■ **Exercise directions**: Check each line of the data for "label", and copy the ones that have it.

■ **Exercise inputs**:
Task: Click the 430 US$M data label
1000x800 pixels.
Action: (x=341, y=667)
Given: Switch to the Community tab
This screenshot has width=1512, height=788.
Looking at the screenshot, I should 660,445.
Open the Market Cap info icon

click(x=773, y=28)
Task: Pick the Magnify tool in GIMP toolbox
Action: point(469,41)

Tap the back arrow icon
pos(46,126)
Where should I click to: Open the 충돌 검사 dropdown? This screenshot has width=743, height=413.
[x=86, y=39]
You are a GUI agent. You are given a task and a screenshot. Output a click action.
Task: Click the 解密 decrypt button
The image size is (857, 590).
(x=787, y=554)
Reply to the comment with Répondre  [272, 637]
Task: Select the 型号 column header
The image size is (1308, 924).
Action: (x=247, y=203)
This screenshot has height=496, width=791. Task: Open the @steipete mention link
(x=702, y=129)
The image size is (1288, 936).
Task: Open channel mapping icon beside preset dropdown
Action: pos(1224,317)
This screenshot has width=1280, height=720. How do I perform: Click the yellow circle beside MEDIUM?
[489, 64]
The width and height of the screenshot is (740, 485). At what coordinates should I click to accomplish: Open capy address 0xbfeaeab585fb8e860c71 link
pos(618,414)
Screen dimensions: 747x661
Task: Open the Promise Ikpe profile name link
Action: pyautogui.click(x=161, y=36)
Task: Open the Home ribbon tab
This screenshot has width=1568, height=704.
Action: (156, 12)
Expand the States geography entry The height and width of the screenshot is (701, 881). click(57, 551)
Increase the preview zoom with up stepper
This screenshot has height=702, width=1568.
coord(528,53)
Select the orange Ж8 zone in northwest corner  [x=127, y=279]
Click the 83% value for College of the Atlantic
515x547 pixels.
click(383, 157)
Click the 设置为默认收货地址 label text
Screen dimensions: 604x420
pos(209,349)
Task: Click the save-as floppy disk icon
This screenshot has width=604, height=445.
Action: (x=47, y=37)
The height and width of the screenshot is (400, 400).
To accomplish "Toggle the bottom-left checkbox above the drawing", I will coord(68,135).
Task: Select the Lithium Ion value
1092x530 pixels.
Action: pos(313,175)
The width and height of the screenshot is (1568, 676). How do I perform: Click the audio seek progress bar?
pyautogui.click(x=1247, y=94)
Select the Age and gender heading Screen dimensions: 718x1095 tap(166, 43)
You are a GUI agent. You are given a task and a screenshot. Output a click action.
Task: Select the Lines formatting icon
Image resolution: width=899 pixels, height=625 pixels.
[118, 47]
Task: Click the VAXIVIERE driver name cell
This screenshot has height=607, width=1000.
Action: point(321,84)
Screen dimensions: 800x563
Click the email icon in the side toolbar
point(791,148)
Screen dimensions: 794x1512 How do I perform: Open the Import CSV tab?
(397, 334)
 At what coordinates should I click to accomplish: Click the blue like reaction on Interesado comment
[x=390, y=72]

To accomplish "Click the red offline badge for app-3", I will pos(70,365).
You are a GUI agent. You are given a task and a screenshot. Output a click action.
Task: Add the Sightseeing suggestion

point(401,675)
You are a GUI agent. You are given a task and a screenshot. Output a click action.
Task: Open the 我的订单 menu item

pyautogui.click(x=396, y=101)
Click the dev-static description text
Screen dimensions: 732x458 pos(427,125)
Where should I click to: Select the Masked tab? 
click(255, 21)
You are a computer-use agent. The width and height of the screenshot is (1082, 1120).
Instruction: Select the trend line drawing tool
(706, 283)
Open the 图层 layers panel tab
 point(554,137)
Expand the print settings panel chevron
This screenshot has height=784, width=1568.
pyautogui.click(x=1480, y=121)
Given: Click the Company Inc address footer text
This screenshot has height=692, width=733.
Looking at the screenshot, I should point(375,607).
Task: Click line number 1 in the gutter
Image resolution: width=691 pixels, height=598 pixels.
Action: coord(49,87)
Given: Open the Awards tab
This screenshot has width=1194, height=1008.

■ **Finished exercise**:
Task: Click the 430 US$M data label
Click the 设置为默认收货地址 label text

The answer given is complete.